[Text and item location entries]
▬▬▬▬▬▬▬▬▬▬

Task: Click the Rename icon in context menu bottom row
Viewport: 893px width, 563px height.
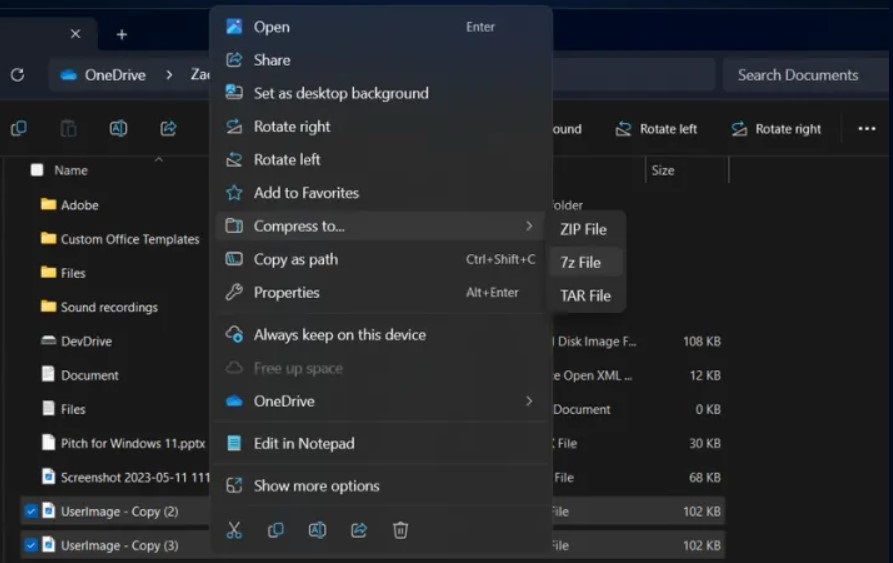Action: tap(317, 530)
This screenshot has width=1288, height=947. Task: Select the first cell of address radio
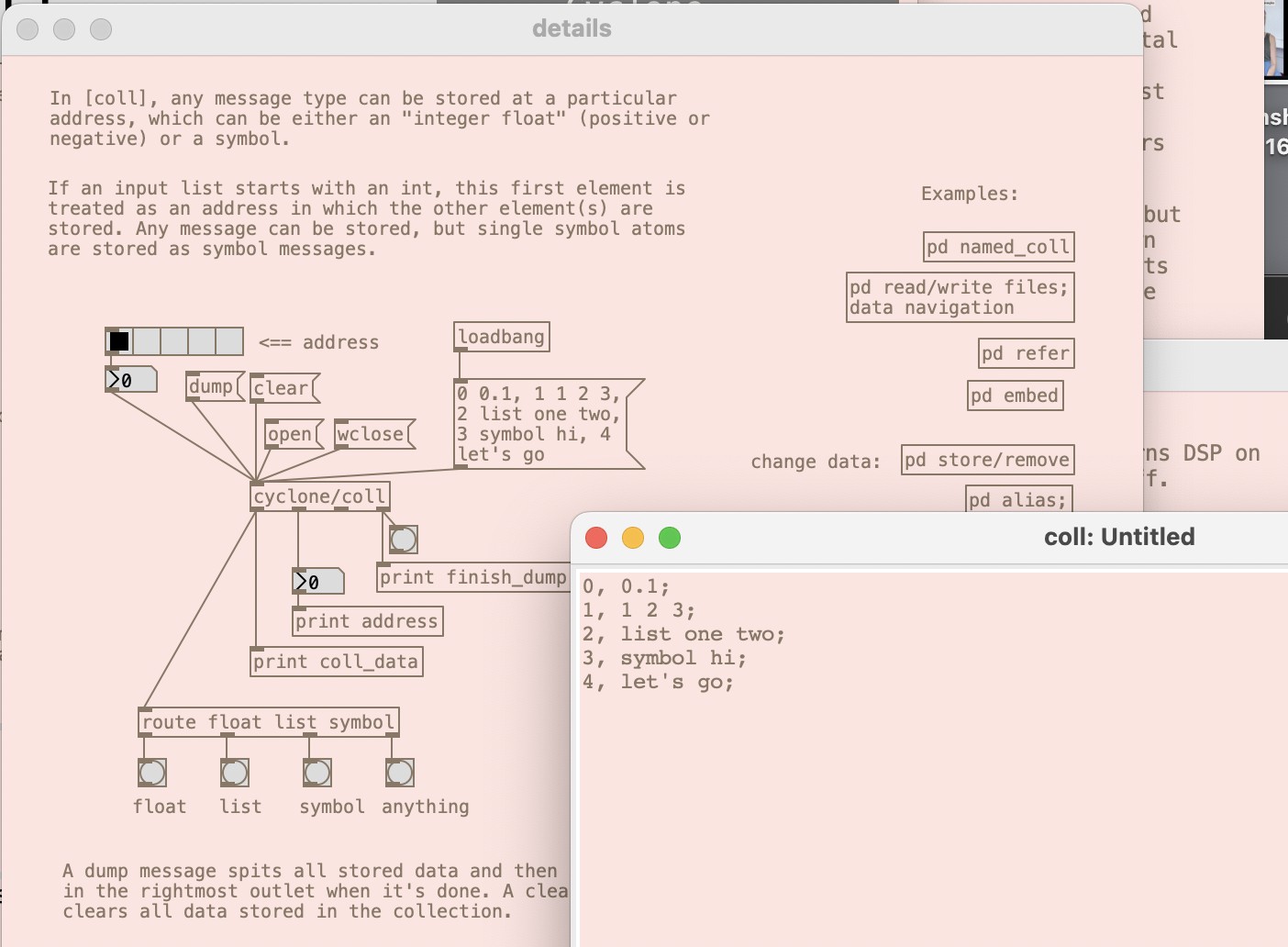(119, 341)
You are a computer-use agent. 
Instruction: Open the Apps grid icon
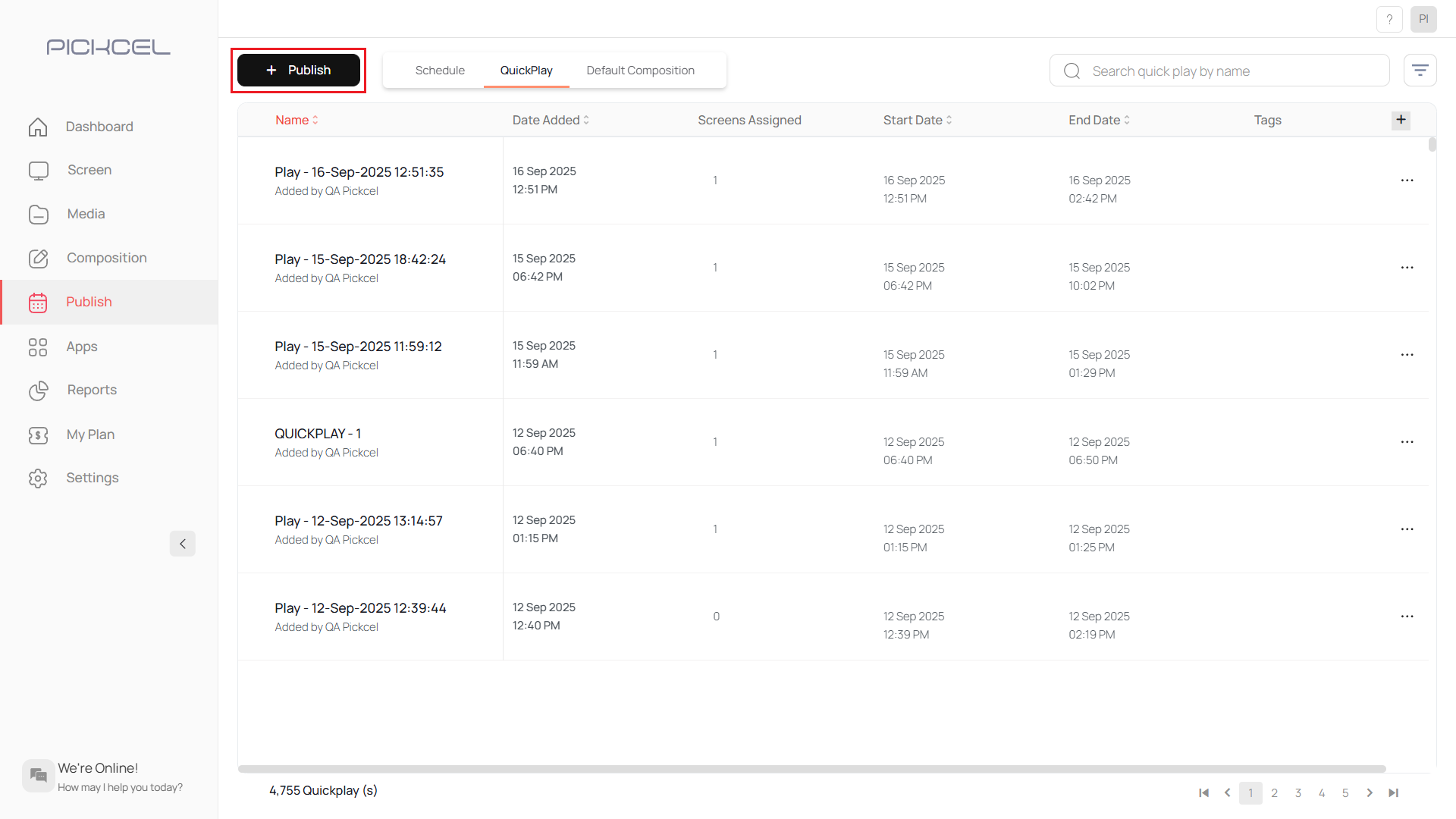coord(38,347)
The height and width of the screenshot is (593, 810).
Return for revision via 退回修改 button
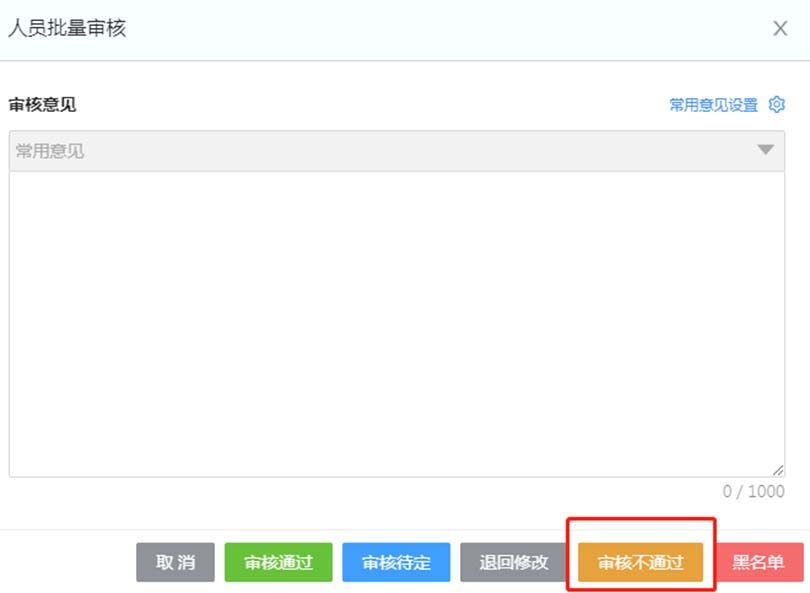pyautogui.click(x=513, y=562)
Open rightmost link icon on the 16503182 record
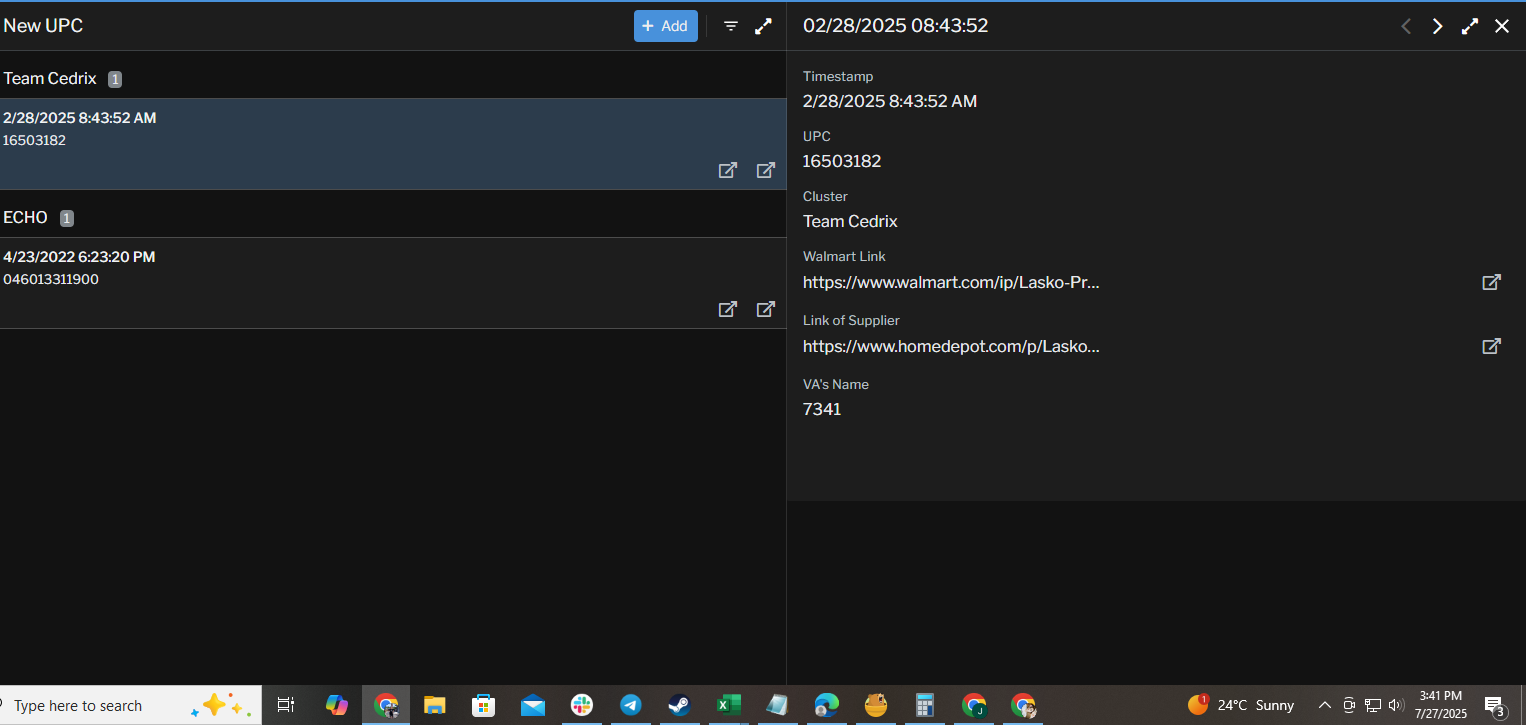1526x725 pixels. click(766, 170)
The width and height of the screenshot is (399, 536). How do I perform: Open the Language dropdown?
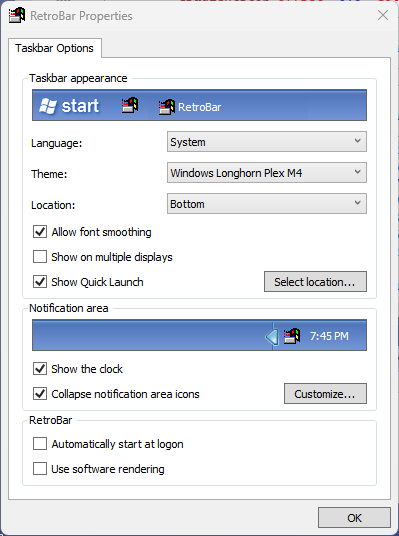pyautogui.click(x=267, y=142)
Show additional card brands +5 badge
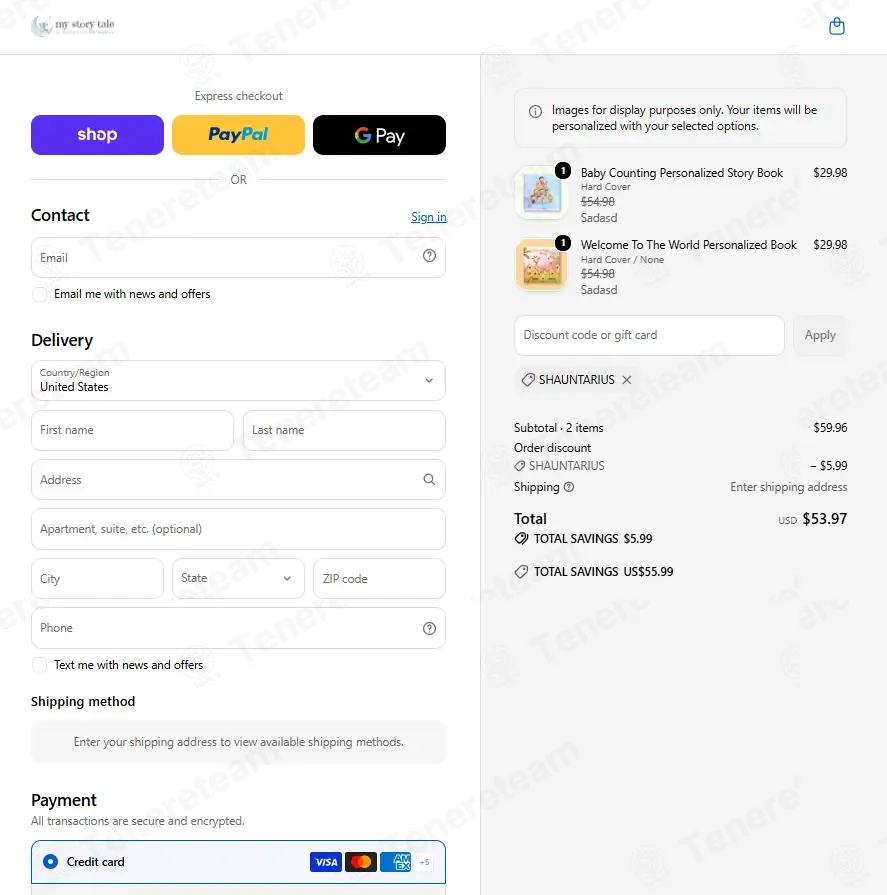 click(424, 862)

▬▬▬▬▬▬▬▬▬▬

> The problem:
Rewrite the data above as a JSON list of strings, one string per line, skipping blank lines and leaving out the pictures.

> Result of the exercise:
[
  "Task: Click the Rename icon in context menu bottom row",
  "Viewport: 893px width, 563px height.",
  "Action: tap(317, 530)",
  "This screenshot has width=1288, height=947. Task: Select the first cell of address radio",
  "(119, 341)",
  "You are a computer-use agent. ",
  "Instruction: Open the Apps grid icon",
  "coord(38,347)",
  "The height and width of the screenshot is (593, 810).",
  "Return for revision via 退回修改 button",
  "pyautogui.click(x=513, y=562)",
  "Open rightmost link icon on the 16503182 record",
  "1526x725 pixels. click(766, 170)",
  "The width and height of the screenshot is (399, 536). How do I perform: Open the Language dropdown?",
  "pyautogui.click(x=267, y=142)",
  "Show additional card brands +5 badge",
  " click(424, 862)"
]